Every move that strengthens Cyrus Mistry's position in companies like Indian Hotels could prolong the uncertainty, reports N Sundersha Subramanian/Business Standard.
The stunning events of last week, when the independent directors of Indian Hotels put on display their well developed spines and Bombay House security guards their undertrained brains, might have irrevocably changed equations in this big stakes corporate war.
Every such move that strengthens Cyrus Mistry's position in companies like Indian Hotels, which own Tata Sons shares, could prolong the uncertainty.
Similar decisions by boards of other operating companies holding Tata Sons shares could mean the Mistry family might be able to punch above the 18 per cent they directly own in the mother ship.
Will they be able to cross the 25 per cent mark needed to derail special resolutions?
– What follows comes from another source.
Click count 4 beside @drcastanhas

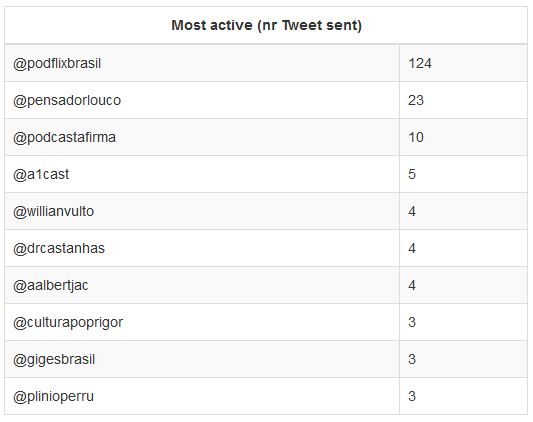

Only these coming board meets would tell.
Even North Block, which was taking things easy in the first week, was seen wanting to make the right noises, asking Life Insurance Corporation and others to do their duties.
As the result board meets turn into little Panipats as predicted by this paper early last week, one of the more critical ones is scheduled for November 14.
Tata Motors has American Depository Receipts listed in the US. Some 11 per cent of Tata Motors is with these ADR holders.
The ADRs have fallen from $41 levels to $37 in the past two weeks.
This loss of value, which could be directly attributed to recent promoter decisions and revelations by Mistry, still the company's chairman, including alleged related party transactions and potential insider trading violations, could put the management and board in a tight spot.
Much tighter than they find themselves in India.
The securities regulations in the US are much more stringent, activist investors are more aggressive and specialist lawyers are on the prowl for class action suits.
The experience of Satyam demonstrated the wide cleavage in the investor protection regimes in the two countries.
While Indian laws and enforcement agencies were found wanting after years of trying, American regulators, including the Securities and Exchange Commission and the Public Accounts Authority, were able to bring charges on the board, management and the accountants, and extract settlement claims of millions of dollars.
Former McKinsey chief Rajat Gupta was required to serve a jail sentence for stepping out of Goldman Sachs board meets and sharing information.
Mistry's letter alleged similar behaviour by some Tata directors.
In 2014, Tata Motors itself was the target of activist investors Knight Assets and Oasis Capital, which demanded listing of Class-A shares in the US.
What these investors will do now would be interesting to watch.
All these make the job of the Tata Motors board, especially the independent directors, a bit trickier than others. These informed investors and strict regulators would expect a bit more than the blanket 'standing by Mistry' statements, as in the Indian Hotels case.
They would expect the independent directors to discuss the issues raised, with a bit more clarity and granularity.
They would also expect the board to explain the alleged related party transactions involving companies in which Ratan Tata has interests.
They would also expect their chairman, Mistry, to communicate to them officially and directly, not through confidential letters leaked to the press.
If things get to an extraordinary general meeting, the ADR holders would not be able to vote directly. They would need to instruct the custodian, Citibank.
If no such directives are received, the custodian would vote on instructions of the management.
Whose side is the management on even as Trump versus Clinton draws to a close, Americans can rest assured that the entertainment would continue for some more time, with Tata and Mistry filling in.